Some cities would have some dedicated infrastructure to count the number of people using bikes at strategic points of the city. We are going to use some cycle counters from West Yorkshire that you can find here:

Code
leeds_bike_location <- read_csv(
  "https://datamillnorth.org/download/e1dmk/a8c8a11e-1616-4915-a897-9ca5ab4e03b8/Cycle%20Counter%20Locations.csv",skip = 1
  ) 

leeds_bike_location_sf <- leeds_bike_location |>
  drop_na(Latitude,Longitude) |> 
  st_as_sf(coords = c("Longitude","Latitude"),
           crs = 4326) |> 
  st_transform(27700)


tm_basemap("OpenStreetMap")+
tm_shape(leeds_bike_location_sf)+
  tm_dots("darkblue")

### The data for 2019
leeds_bike_2019 <- read_csv(
  "https://datamillnorth.org/download/e1dmk/f13f5d49-6128-4619-a3ff-e6e12f88a71f/Cycle%20Data%202019.csv"
  )

Other interesting datasets for you to explore are Paris cycling counters or Scotland.

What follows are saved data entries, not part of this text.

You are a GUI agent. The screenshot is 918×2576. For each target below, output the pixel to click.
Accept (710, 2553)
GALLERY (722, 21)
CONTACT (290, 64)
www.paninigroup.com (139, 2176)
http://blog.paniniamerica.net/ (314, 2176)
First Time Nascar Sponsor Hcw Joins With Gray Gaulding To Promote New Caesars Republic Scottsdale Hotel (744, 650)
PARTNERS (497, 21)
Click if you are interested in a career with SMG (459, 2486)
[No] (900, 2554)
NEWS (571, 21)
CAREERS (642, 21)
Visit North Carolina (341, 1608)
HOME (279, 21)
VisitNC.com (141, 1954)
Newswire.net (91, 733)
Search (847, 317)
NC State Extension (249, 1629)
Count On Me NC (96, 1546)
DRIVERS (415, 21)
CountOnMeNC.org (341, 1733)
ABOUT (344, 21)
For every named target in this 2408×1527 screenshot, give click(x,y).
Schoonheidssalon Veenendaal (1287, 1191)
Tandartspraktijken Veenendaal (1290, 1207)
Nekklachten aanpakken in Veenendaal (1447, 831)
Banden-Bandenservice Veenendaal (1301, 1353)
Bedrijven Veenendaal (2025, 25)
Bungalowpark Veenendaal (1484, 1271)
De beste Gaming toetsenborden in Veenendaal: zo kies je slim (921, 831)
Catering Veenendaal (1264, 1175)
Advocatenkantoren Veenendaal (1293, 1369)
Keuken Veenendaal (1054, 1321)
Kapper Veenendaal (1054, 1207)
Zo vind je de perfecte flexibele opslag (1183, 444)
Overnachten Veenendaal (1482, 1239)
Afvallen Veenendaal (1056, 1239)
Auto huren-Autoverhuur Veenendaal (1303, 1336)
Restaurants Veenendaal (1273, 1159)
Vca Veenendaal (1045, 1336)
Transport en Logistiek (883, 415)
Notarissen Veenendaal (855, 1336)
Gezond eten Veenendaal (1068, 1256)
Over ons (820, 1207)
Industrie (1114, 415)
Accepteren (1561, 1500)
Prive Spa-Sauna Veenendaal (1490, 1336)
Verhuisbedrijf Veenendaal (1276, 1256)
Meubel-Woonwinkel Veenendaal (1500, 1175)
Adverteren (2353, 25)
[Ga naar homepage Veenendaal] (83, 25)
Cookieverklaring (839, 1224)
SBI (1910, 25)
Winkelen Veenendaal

1.4 Pedestrian Counts: Melbourne

Cities also monitor the number of pedestrians in key locations. We can use data from the sensors in Melbourne accessible here:

Code
# locations of the sensors
melbourne_locations_sf <- st_read("https://data.melbourne.vic.gov.au/api/explore/v2.1/catalog/datasets/pedestrian-counting-system-sensor-locations/exports/geojson?lang=en&timezone=Europe%2FLondon")


# a quick map to visualise the location of the sensors
tm_basemap("OpenStreetMap")+
tm_shape(melbourne_locations_sf)+
  tm_dots("darkblue")


# Reading data for december 2024
melbourne_dec2024 <- read_csv("https://data.melbourne.vic.gov.au/api/explore/v2.1/catalog/datasets/pedestrian-counting-system-monthly-counts-per-hour/exports/csv?lang=en&refine=sensing_date%3A%222024%2F12%22&timezone=Australia%2FMelbourne&use_labels=true&delimiter=%2C")

1.5 Network data from OSM

You may be already familiar with getting and using OSM data. This is an example of how to obtain the network that can be used for pedestrians.

Code
my_coordinates <- c(-76.78893552474851,18.01206727612776)
sf_point <- st_point(my_coordinates) |> st_sfc(crs = 4326)
sf_buffer <- st_buffer(sf_point,dist = 15e3)

tm_basemap("OpenStreetMap")+
  tm_shape(sf_buffer)+
  tm_borders()

my_network <- oe_get_network(sf_buffer, mode = "walking")

tm_shape(my_network)+
  tm_lines("highway")
Tip

Note: you can access a simplified network dataset from Ordnance Survey’s OpenRoads dataset.